Exercise requirements
Return only the lines of the data below from the line with "Where should I click to: Click into" up to and including the line with "Image resolution: width=1044", exactly as written, with the pictures omitted.

Task data

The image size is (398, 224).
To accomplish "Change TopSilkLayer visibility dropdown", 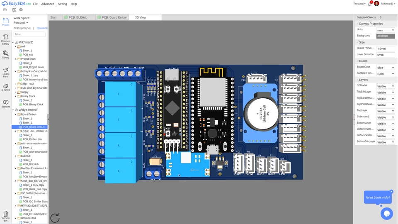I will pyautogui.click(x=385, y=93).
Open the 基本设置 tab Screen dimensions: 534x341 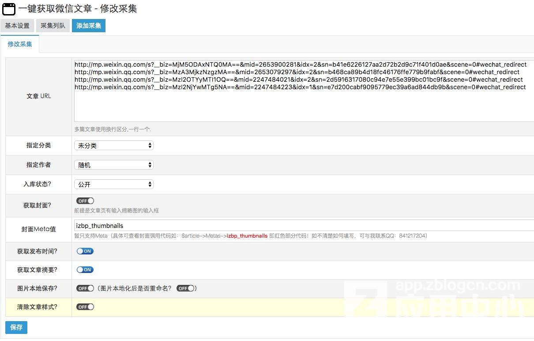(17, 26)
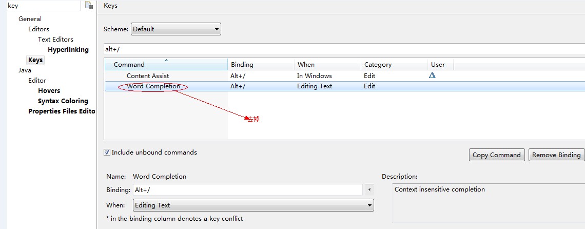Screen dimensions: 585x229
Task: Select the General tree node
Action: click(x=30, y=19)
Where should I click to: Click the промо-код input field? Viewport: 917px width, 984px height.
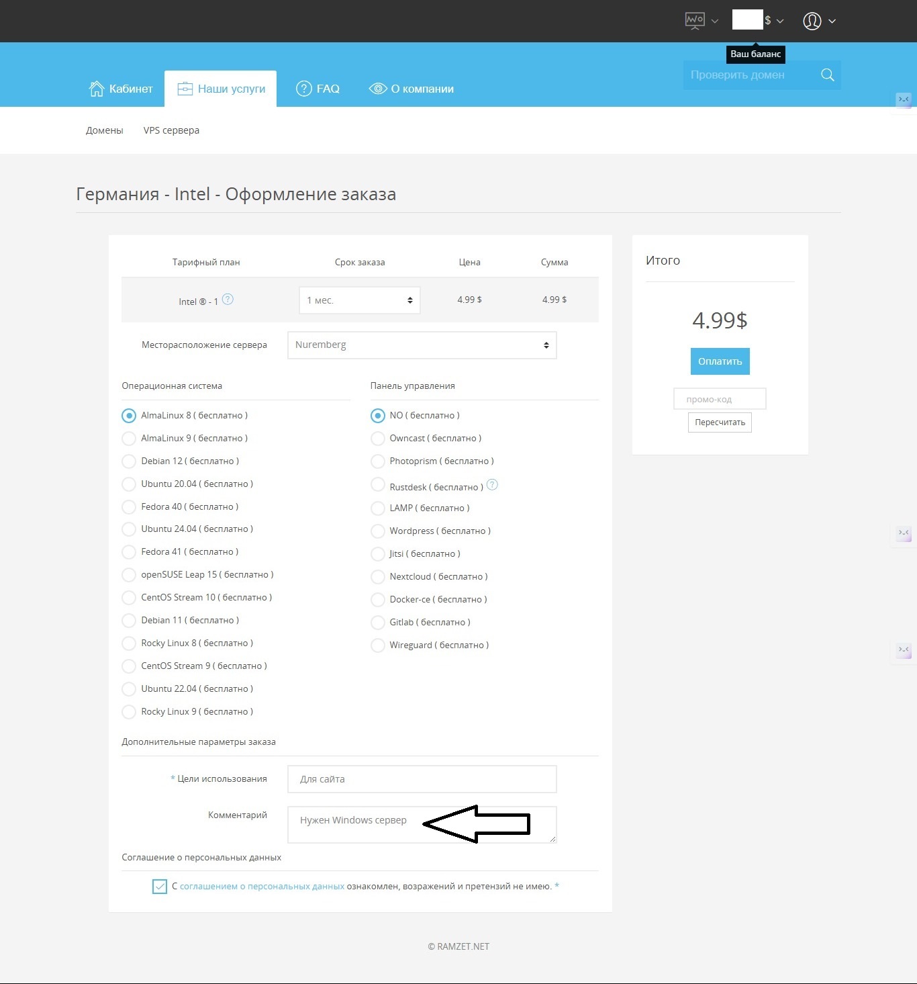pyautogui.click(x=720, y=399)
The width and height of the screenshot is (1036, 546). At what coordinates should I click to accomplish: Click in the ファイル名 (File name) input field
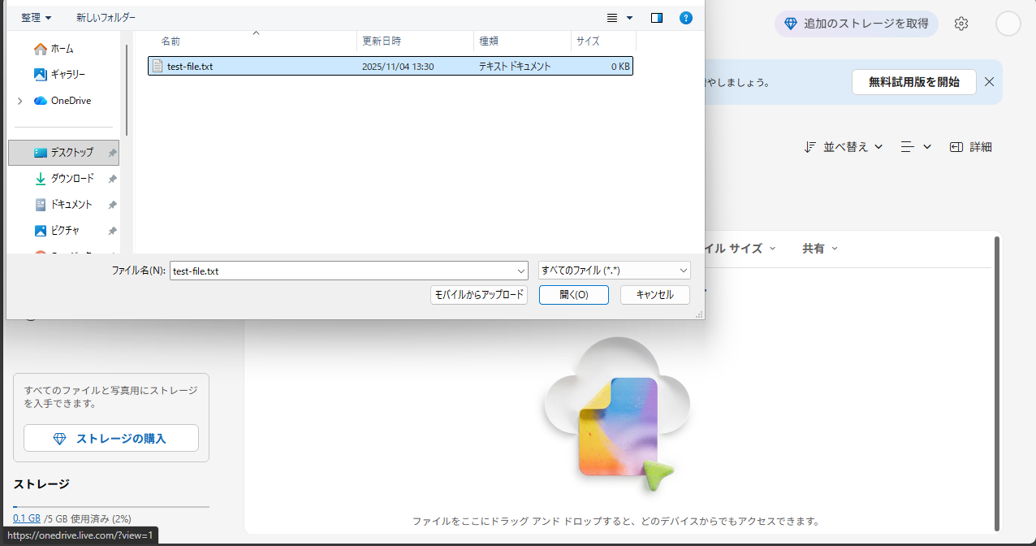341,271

==

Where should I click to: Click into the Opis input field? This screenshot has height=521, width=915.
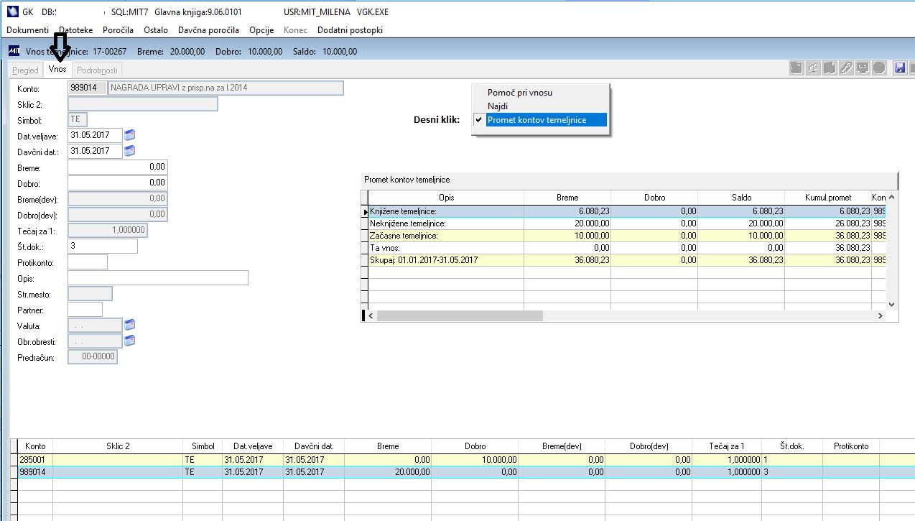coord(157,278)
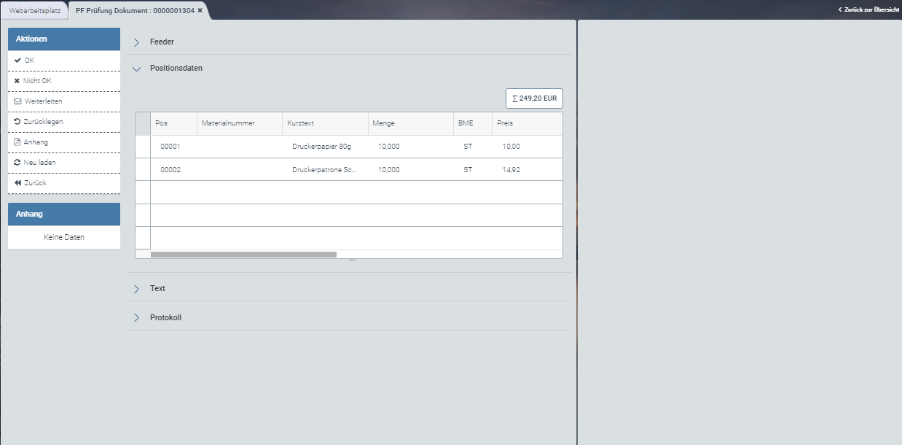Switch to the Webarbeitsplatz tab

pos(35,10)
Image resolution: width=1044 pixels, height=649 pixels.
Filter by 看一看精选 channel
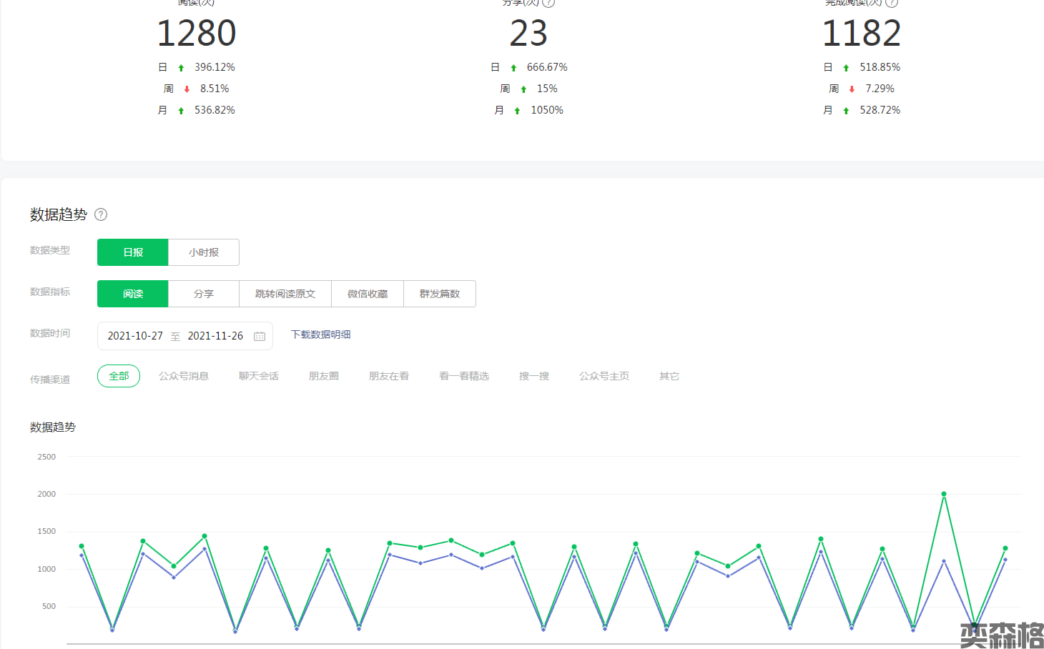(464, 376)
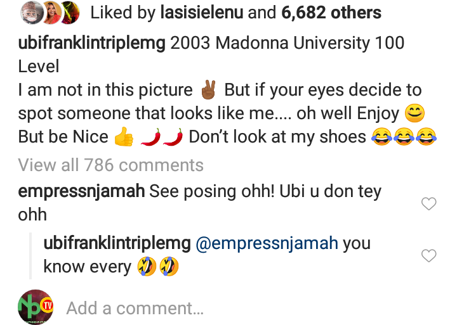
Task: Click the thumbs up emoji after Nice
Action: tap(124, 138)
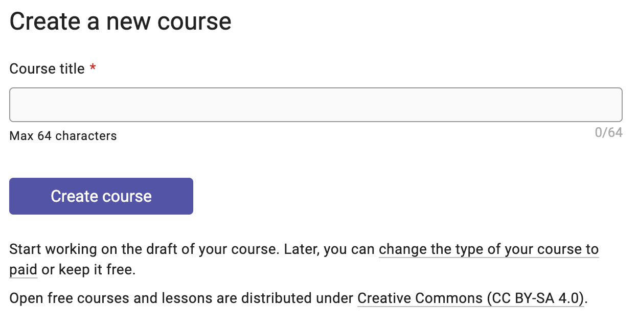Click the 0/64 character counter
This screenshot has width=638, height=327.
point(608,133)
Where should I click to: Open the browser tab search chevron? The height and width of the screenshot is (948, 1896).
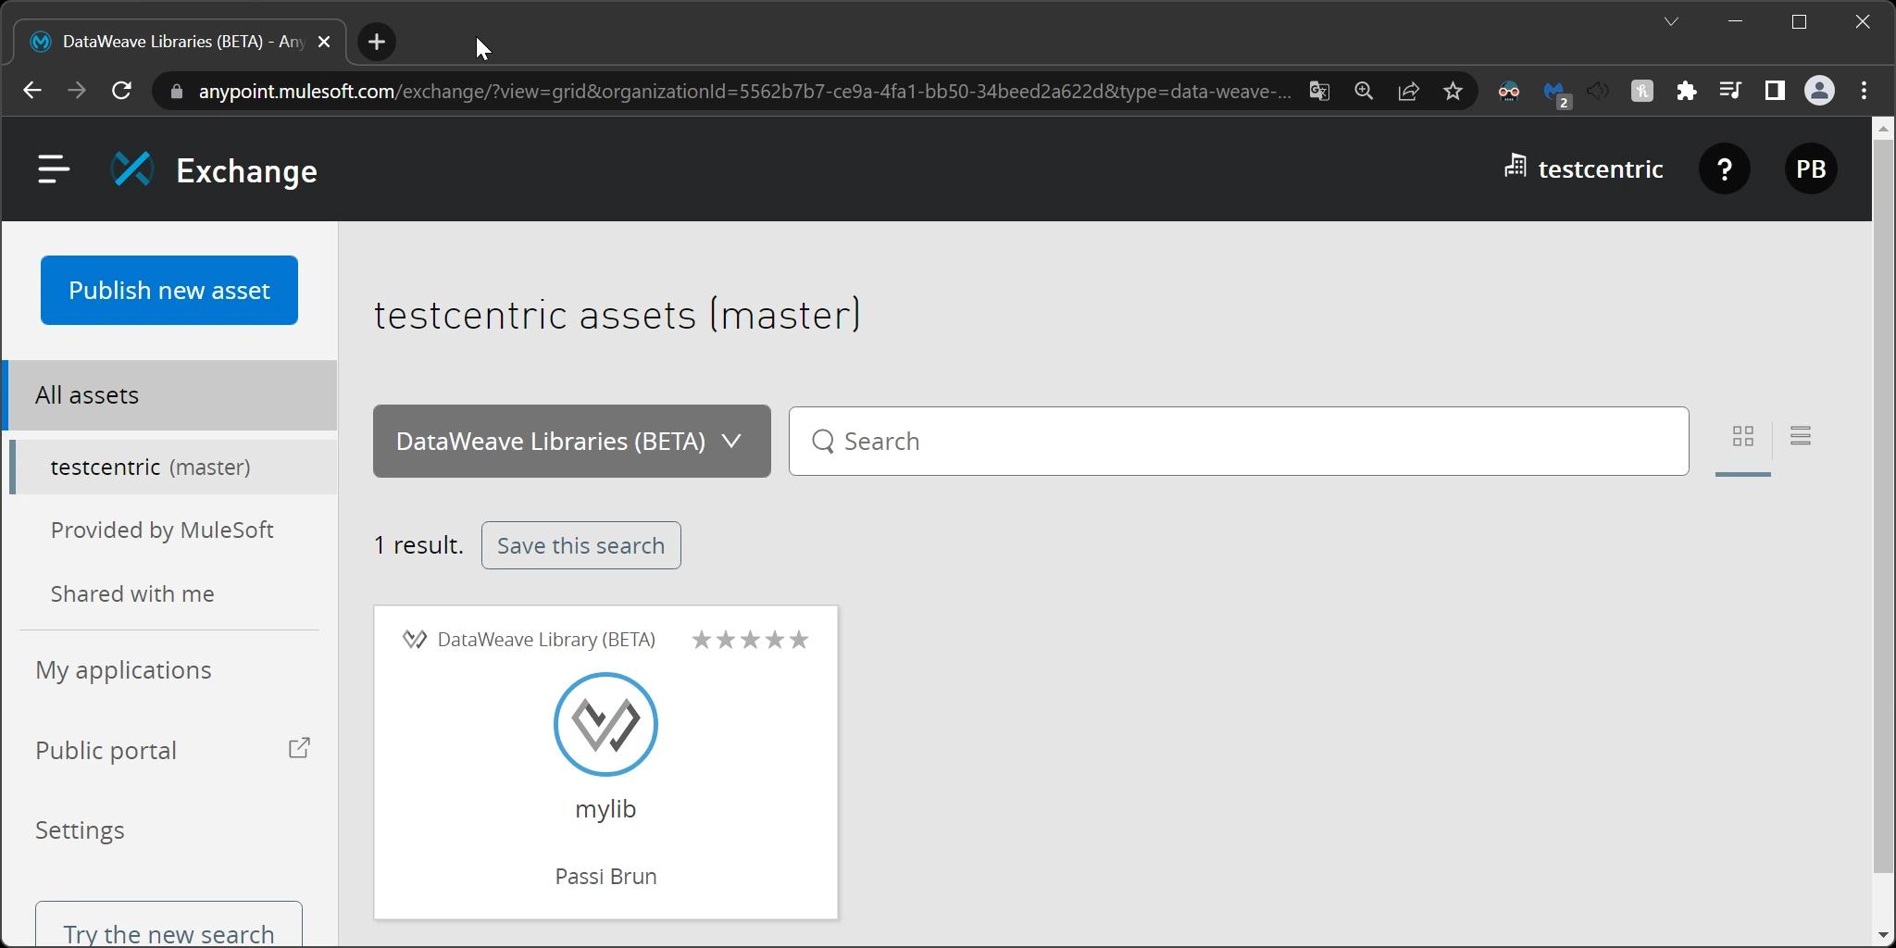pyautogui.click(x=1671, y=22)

--

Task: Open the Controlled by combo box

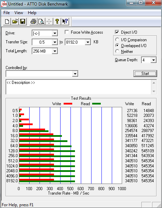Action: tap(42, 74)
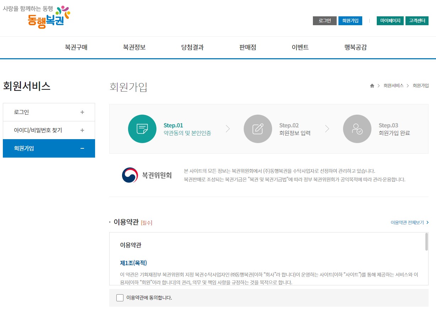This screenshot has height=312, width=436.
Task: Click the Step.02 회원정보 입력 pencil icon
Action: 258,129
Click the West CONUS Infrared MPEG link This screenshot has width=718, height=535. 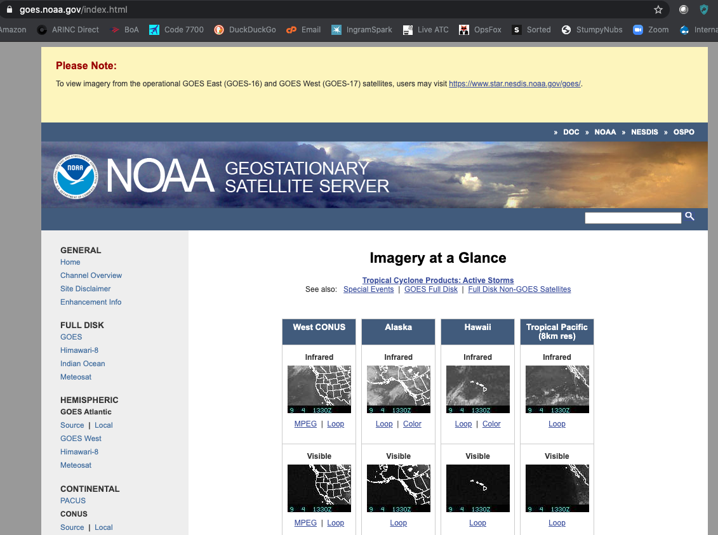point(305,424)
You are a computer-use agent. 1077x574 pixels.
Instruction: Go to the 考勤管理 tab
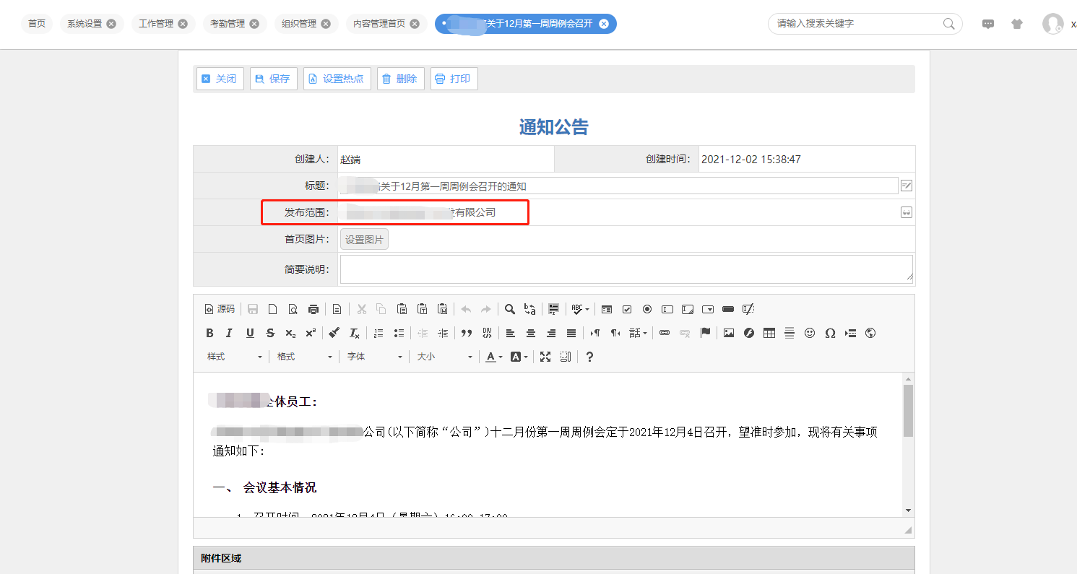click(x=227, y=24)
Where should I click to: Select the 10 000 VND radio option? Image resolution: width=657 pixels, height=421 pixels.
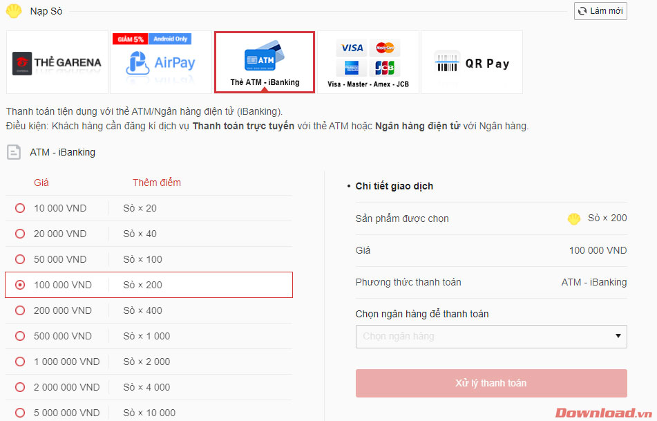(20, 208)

Output of the task
Where should I click to: Click into the Opis input field? This screenshot has height=521, width=915.
coord(157,278)
Switch to the Webarbeitsplatz tab

pos(35,10)
Image resolution: width=1044 pixels, height=649 pixels.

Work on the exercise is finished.